At first, I misunderstood the question. You need to get the earliest date of the last status.
You can group sequences of like statuses using a trick -- a difference of row numbers. The difference (in the query below) is constant for sequences that are the same. Then you can use aggregation to get the minimum date and select the latest one:
select mindate
from (select min(date) as mindate
from (select t.*,
row_number() over (order by date) as seqnum1,
row_number() over (partition by status order by date) as seqnum2
from table t
) t
group by status, (seqnum1 - seqnum2)
order by mindate desc
) t
where rownum = 1
EDIT:
In any case, the right way to do this is using lag():
select max(date)
from (select t.*, lag(status) over (order by date) as prev_status
from table t
)
where prev_status <> status or prev_status is null;
Here is the SQL Fiddle.
You can do this using lag or lead.

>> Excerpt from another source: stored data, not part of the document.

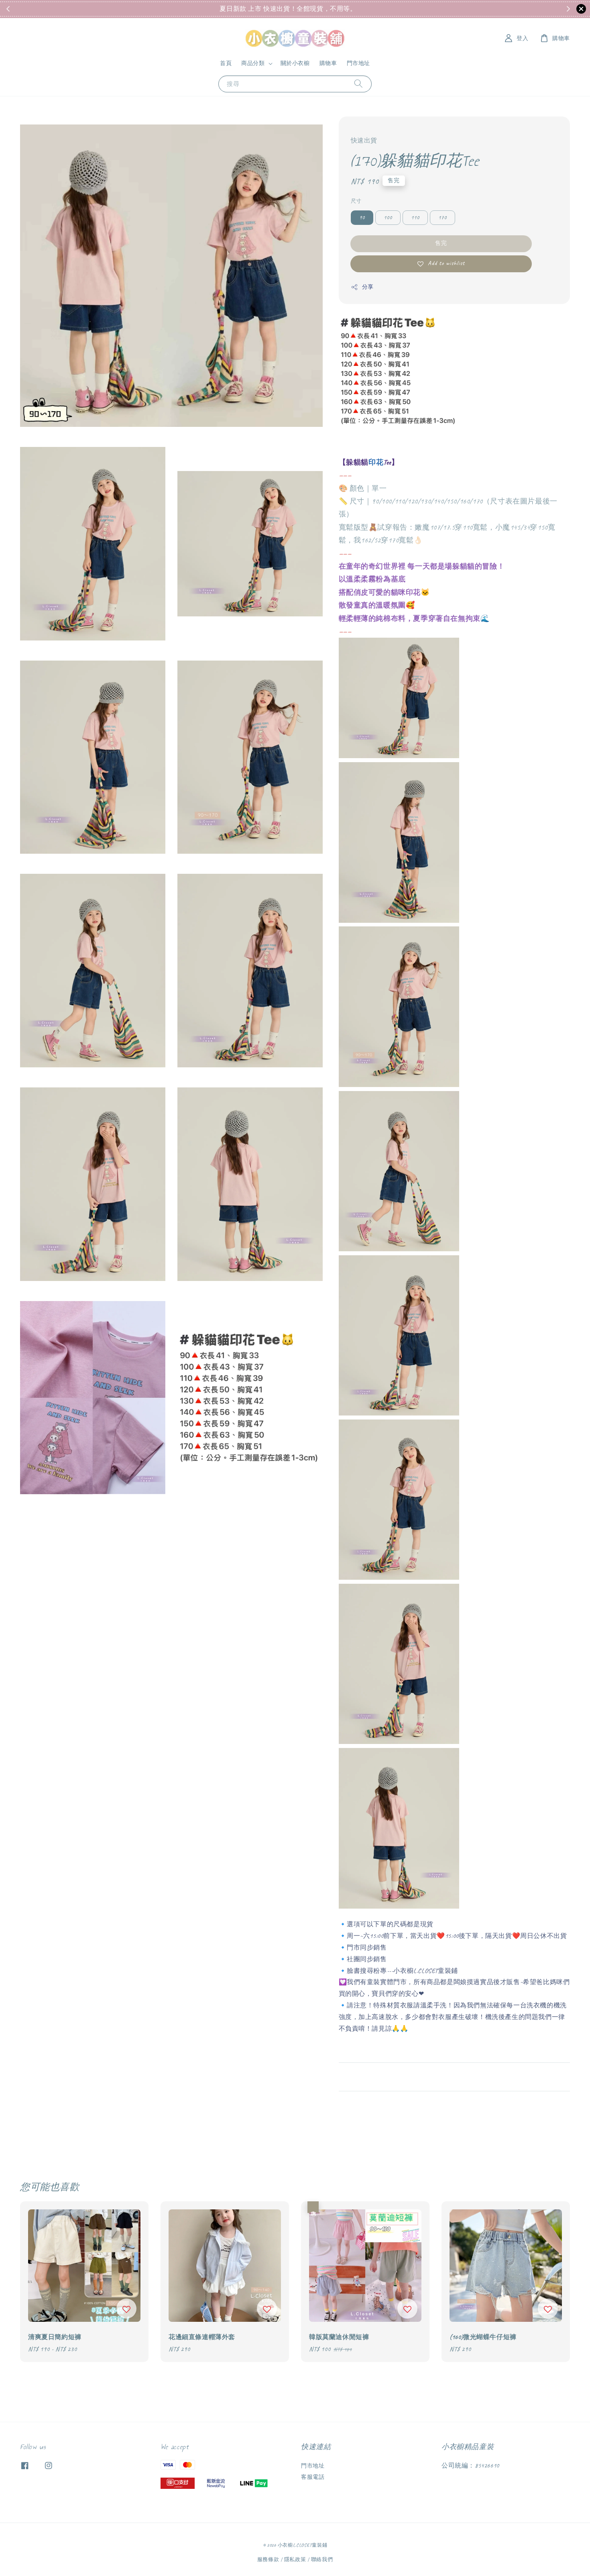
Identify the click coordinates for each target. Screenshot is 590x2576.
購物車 (328, 63)
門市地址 (358, 63)
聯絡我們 (322, 2559)
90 (362, 217)
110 (415, 217)
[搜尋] (358, 84)
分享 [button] (368, 287)
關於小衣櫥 (295, 63)
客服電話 (312, 2477)
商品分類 (252, 63)
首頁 (226, 63)
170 (442, 217)
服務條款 (268, 2559)
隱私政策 (295, 2559)
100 (388, 217)
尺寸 (356, 201)
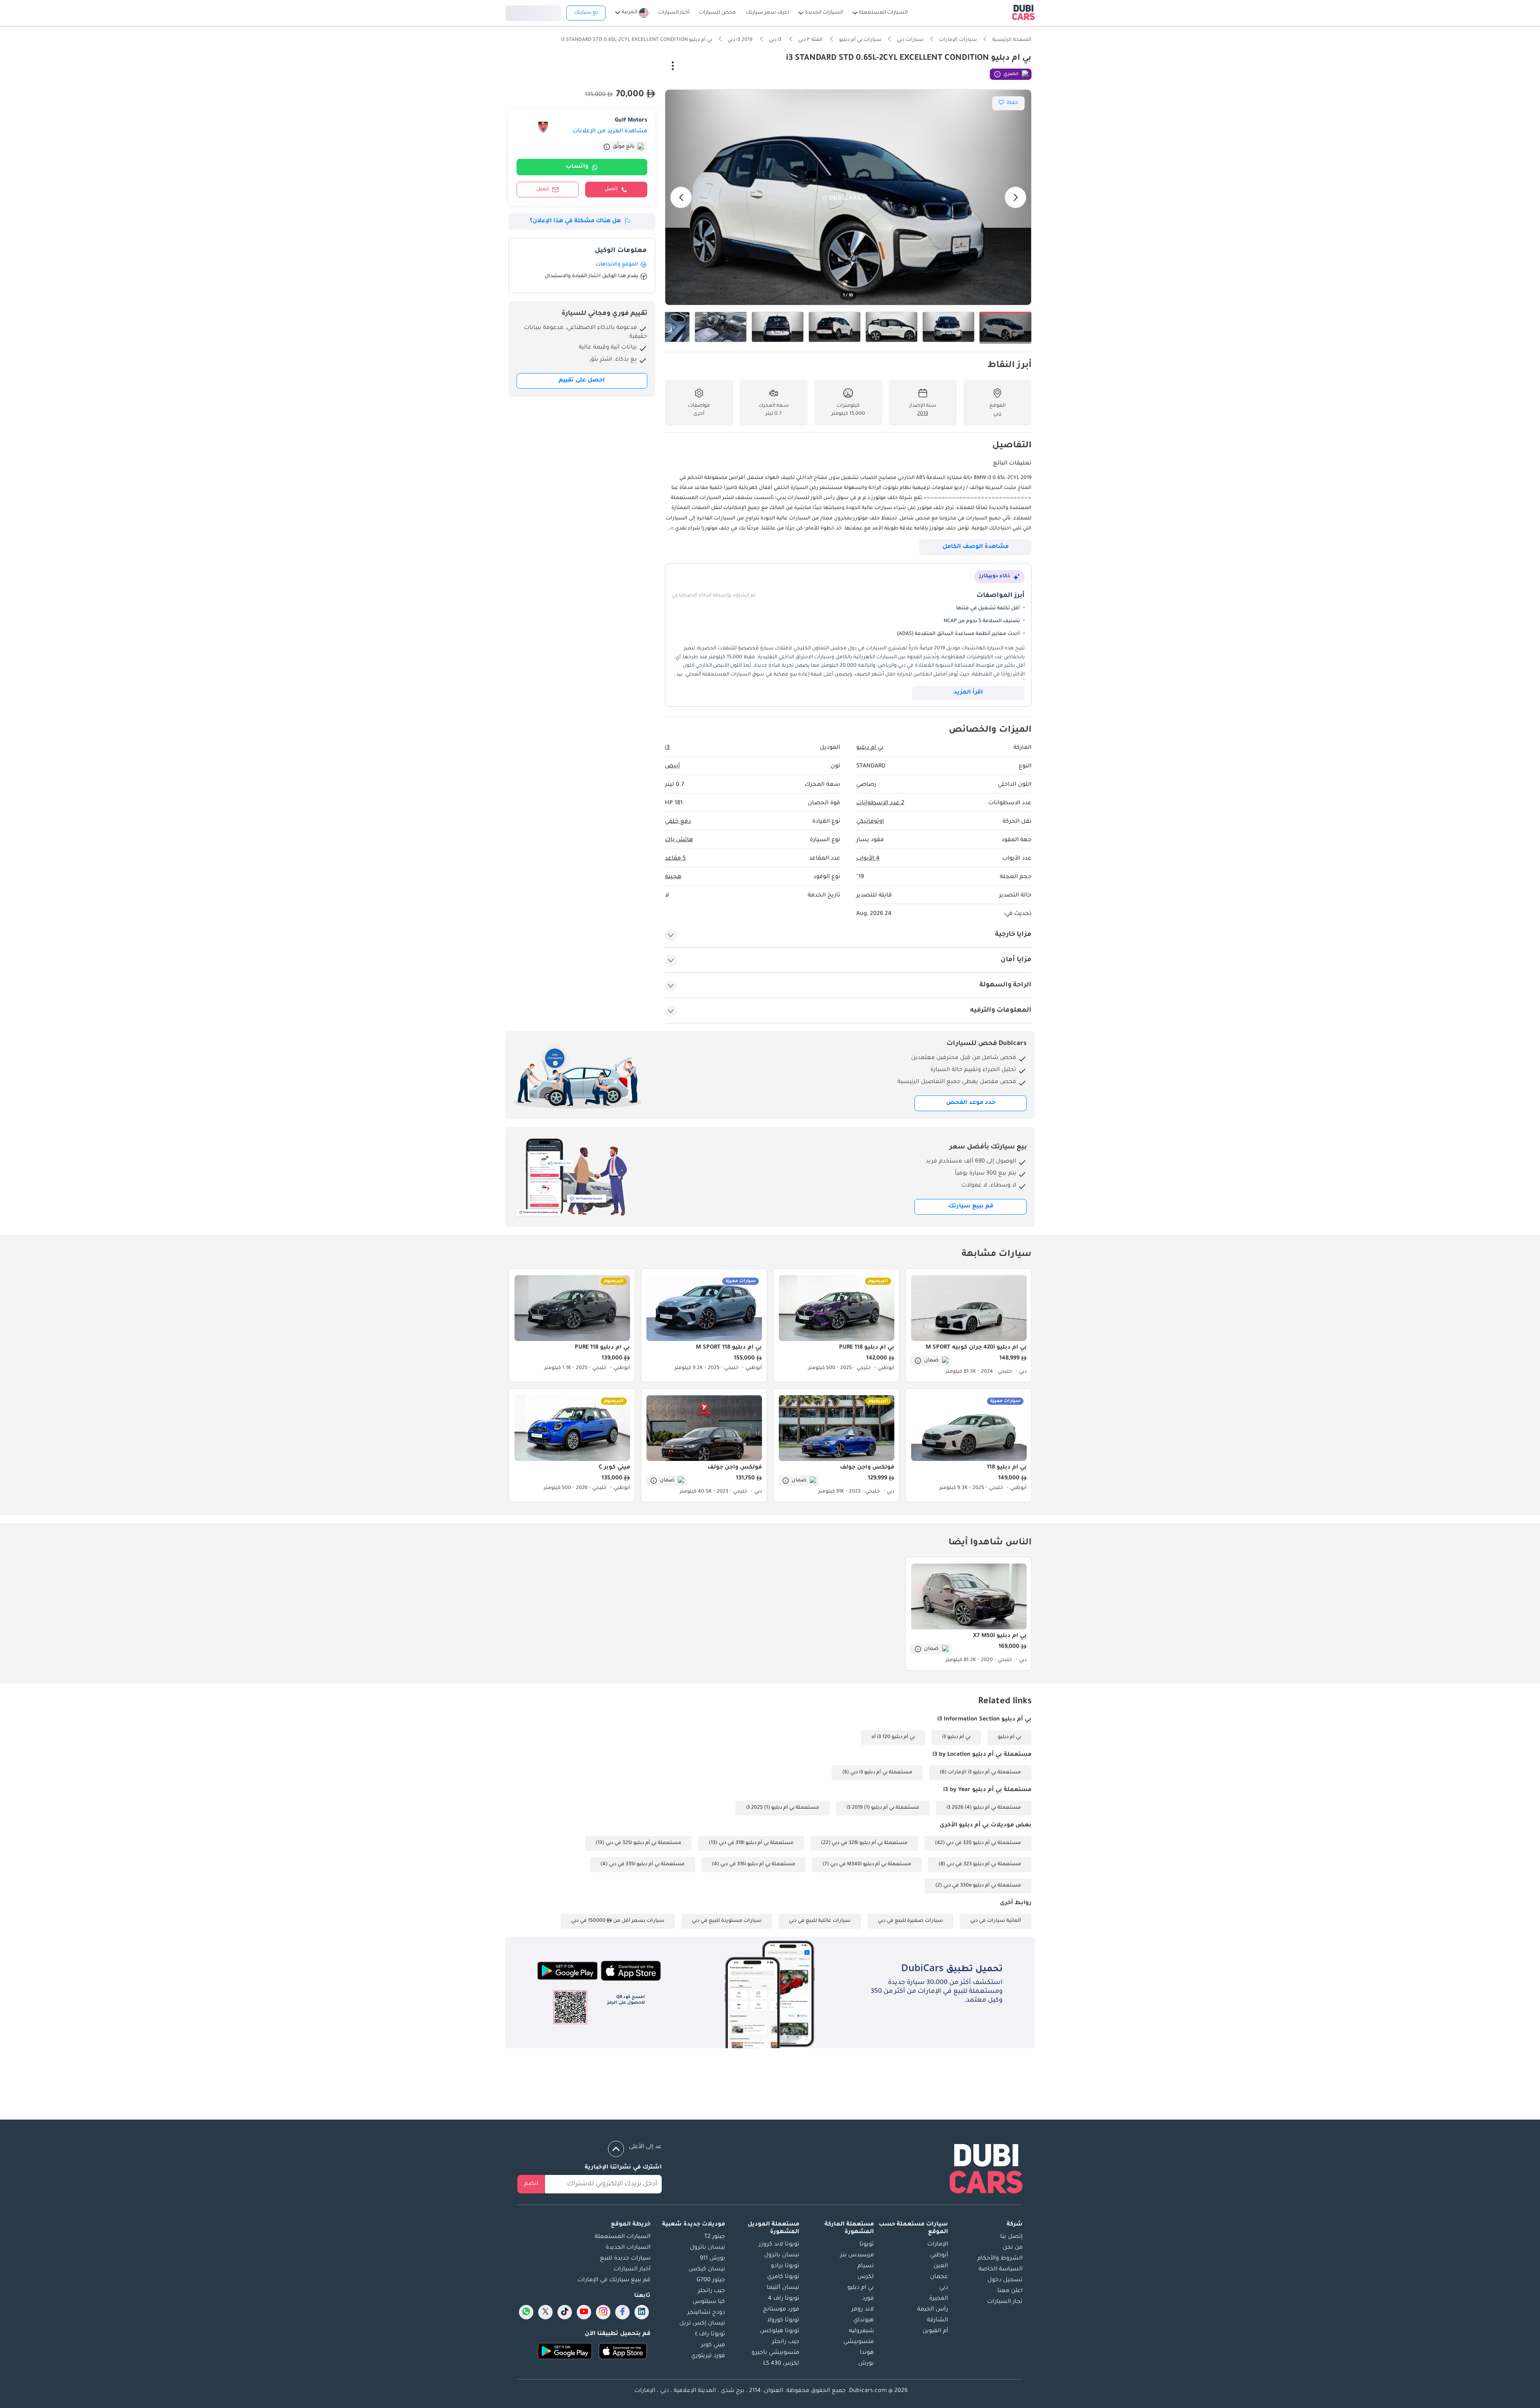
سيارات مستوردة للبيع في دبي (727, 1921)
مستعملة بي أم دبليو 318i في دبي (756, 1843)
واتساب (577, 167)
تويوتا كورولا (783, 2320)
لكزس (865, 2277)
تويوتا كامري (783, 2277)
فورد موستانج (781, 2310)
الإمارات (937, 2245)
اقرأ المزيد (968, 693)
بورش (866, 2364)
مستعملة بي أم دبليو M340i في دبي (870, 1864)
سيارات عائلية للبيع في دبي (820, 1921)
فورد (868, 2299)
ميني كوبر (713, 2345)
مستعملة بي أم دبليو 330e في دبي (982, 1886)
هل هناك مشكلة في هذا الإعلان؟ (575, 221)
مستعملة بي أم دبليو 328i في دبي (870, 1843)
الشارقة (937, 2320)
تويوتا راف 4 (783, 2299)
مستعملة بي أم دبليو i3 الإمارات (984, 1772)
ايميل (542, 189)
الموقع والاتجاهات (617, 265)
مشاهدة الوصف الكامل (975, 547)
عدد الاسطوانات (880, 803)
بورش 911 (712, 2259)
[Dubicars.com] (986, 2170)
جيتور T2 (714, 2237)
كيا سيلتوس (709, 2302)
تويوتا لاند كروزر (779, 2245)
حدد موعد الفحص (970, 1103)
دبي (943, 2288)
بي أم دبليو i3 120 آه (893, 1737)
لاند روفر (862, 2310)
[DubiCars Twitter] (545, 2312)
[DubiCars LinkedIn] (641, 2312)
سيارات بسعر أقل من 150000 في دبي (618, 1921)
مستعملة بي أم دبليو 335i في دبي (647, 1864)
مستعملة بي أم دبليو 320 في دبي (983, 1843)
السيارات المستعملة (622, 2237)
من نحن (1013, 2248)
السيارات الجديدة (628, 2248)
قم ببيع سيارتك (970, 1206)
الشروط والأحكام (1000, 2259)
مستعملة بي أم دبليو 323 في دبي (983, 1864)
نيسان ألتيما (783, 2288)
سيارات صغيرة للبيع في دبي (910, 1921)
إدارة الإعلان (636, 67)
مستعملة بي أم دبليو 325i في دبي (643, 1843)
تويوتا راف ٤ (710, 2334)
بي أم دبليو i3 (956, 1737)
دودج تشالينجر (706, 2313)
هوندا (867, 2353)
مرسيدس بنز (857, 2255)
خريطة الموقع (630, 2224)
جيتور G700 (711, 2280)
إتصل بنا (1011, 2237)
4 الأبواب (867, 859)
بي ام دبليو (860, 2288)
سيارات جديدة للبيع (625, 2259)
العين (941, 2266)
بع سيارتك (586, 13)
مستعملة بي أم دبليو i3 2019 (883, 1808)
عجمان (939, 2277)
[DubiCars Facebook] (622, 2312)
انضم (531, 2184)
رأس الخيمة (932, 2310)
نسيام (865, 2266)
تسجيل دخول (533, 12)
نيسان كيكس (707, 2269)
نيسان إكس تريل (702, 2324)
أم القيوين (935, 2331)
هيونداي (863, 2320)
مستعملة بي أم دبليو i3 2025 (782, 1808)
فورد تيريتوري (708, 2356)
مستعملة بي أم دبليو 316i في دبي (757, 1864)
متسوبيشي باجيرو (775, 2353)
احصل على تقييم (582, 380)
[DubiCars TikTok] (565, 2312)
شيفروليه (861, 2331)
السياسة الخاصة (1001, 2269)
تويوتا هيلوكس (779, 2331)
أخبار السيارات (632, 2269)
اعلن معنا (1010, 2291)
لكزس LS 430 (781, 2364)
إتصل (611, 189)
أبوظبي (939, 2255)
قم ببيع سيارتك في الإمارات (614, 2280)
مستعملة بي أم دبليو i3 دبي (881, 1772)
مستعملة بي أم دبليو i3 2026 (983, 1808)
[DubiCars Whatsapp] (526, 2312)
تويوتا (866, 2245)
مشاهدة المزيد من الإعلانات (609, 131)
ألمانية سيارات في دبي (995, 1921)
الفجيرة (938, 2299)
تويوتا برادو (785, 2266)
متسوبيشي (858, 2342)
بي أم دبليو (1009, 1737)
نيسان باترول (781, 2255)
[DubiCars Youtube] (584, 2312)
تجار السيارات (1005, 2302)
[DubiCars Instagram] (603, 2312)
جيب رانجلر (785, 2342)
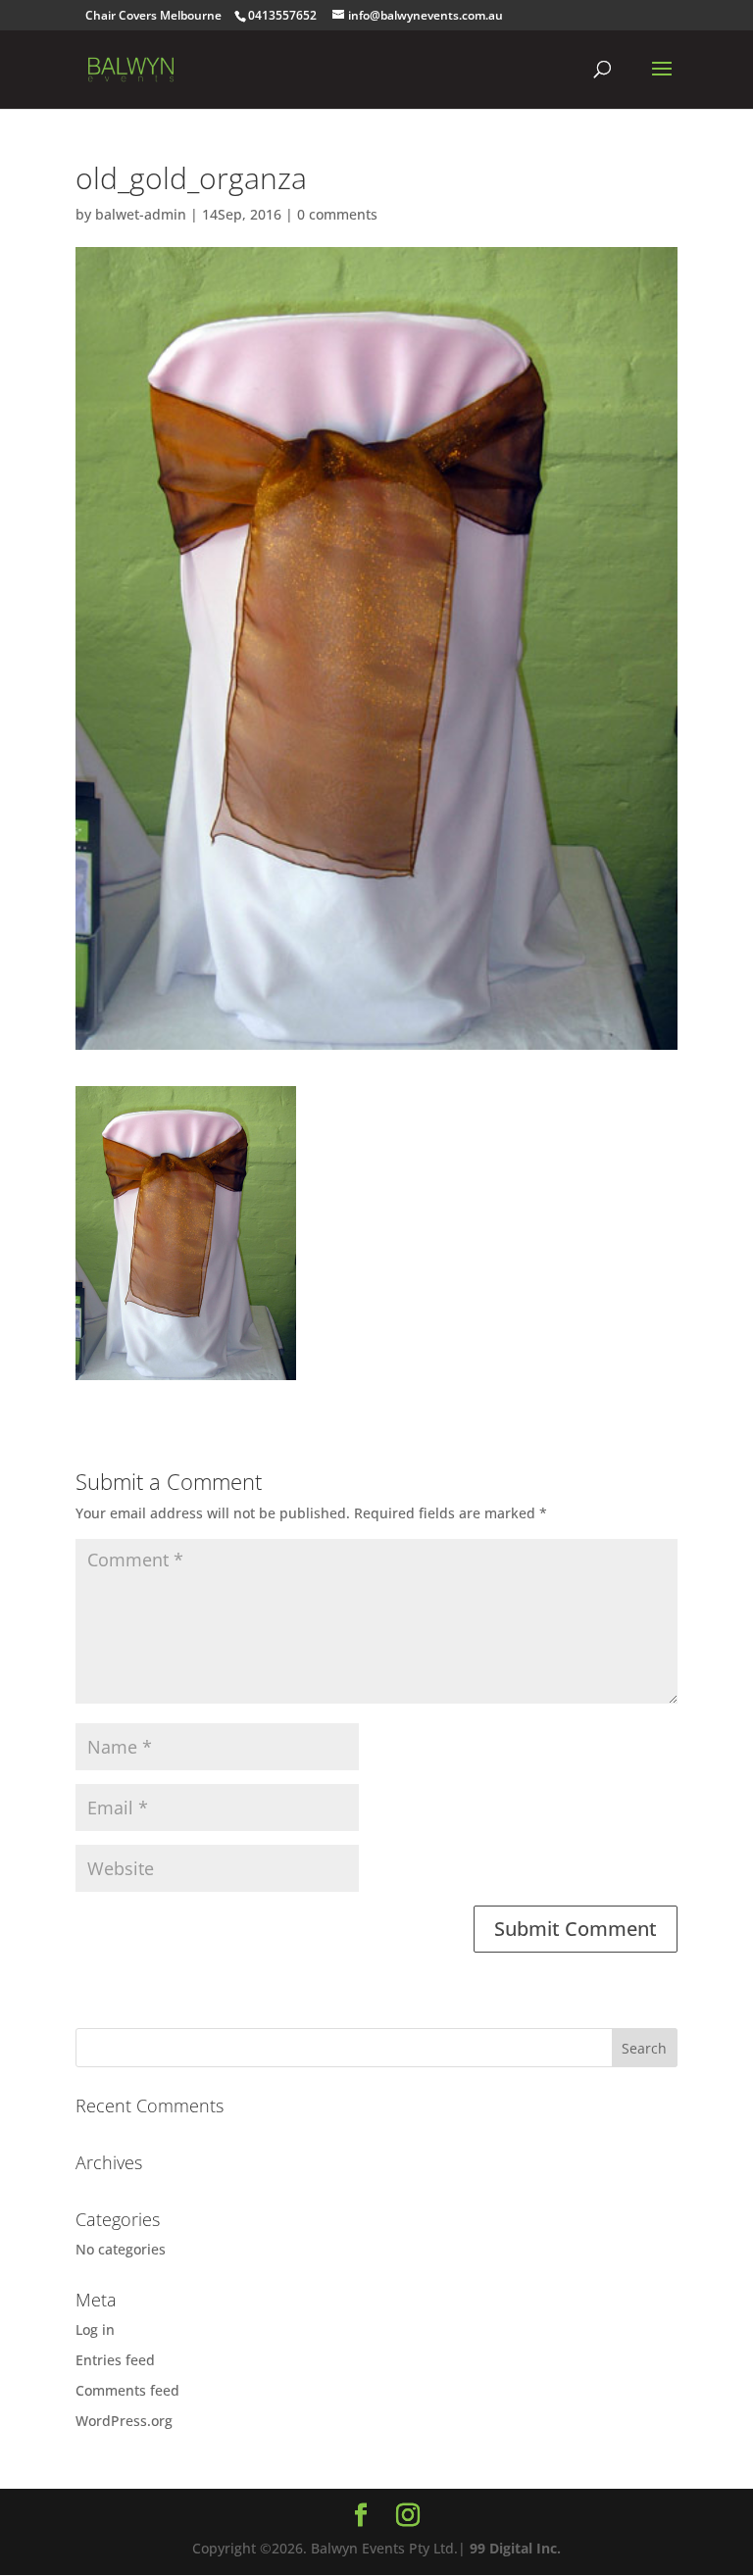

Here I'm using lead, ordering by date descending to find the previous status date (if it's null I'm just supplying the date, which is needed in case there's only one record).
select max(date)
from (
select status, date, nvl(lead(status) over (order by date desc),date) as previous_status
from t
order by date desc
)
where status <> previous_status;
Something like this ought to do the trick:
with sample_data as (select to_date('01/01/2000', 'dd/mm/yyyy') dt, 'P' status from dual union all
select to_date('02/01/2000', 'dd/mm/yyyy') dt, 'A' status from dual union all
select to_date('03/01/2000', 'dd/mm/yyyy') dt, 'C' status from dual union all
select to_date('04/01/2000', 'dd/mm/yyyy') dt, 'A' status from dual union all
select to_date('05/01/2000', 'dd/mm/yyyy') dt, 'A' status from dual union all
select to_date('06/01/2000', 'dd/mm/yyyy') dt, 'A' status from dual),
results1 as (select dt,
status,
row_number() over (order by dt) - row_number() over (partition by status order by dt) grp
from sample_data),
results2 as (select status, min(dt) min_dt, grp, max(min(dt)) over () max_min_dt
from results1
group by status, grp)
select status, min_dt
from results2
where min_dt = max_min_dt;
STATUS MIN_DT
------ ----------
A 04/01/2000